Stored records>
▼▼▼
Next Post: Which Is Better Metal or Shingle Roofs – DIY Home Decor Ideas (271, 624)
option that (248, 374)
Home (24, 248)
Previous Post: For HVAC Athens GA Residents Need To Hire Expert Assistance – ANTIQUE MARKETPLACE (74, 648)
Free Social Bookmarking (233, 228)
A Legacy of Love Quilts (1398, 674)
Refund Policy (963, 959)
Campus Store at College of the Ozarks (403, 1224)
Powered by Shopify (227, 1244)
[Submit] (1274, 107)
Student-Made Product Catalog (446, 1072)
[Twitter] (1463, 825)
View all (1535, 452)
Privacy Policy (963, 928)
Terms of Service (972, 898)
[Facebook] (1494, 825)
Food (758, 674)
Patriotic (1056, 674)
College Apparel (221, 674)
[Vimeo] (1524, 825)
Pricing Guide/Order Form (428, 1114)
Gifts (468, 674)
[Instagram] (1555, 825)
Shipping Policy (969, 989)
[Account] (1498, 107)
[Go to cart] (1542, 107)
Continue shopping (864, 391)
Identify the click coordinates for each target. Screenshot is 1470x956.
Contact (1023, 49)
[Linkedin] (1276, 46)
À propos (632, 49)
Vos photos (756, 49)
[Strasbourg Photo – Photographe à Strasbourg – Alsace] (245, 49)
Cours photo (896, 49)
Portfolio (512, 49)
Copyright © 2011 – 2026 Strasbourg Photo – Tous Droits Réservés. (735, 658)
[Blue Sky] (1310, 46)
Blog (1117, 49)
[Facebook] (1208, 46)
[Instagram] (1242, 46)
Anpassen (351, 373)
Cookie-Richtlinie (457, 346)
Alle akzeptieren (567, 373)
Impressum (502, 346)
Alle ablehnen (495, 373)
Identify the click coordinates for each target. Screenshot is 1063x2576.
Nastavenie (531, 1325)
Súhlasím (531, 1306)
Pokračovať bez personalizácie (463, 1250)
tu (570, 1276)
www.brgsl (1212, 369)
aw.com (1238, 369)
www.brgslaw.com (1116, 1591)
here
▲▲▲
Task brief> Reproduce each line of the entries in which the word "Screenshot" is found.

Exercise output>
Identify the click coordinates for each target. Screenshot is 1470x956.
Identify the click coordinates for each target. Screenshot is 1063x2576.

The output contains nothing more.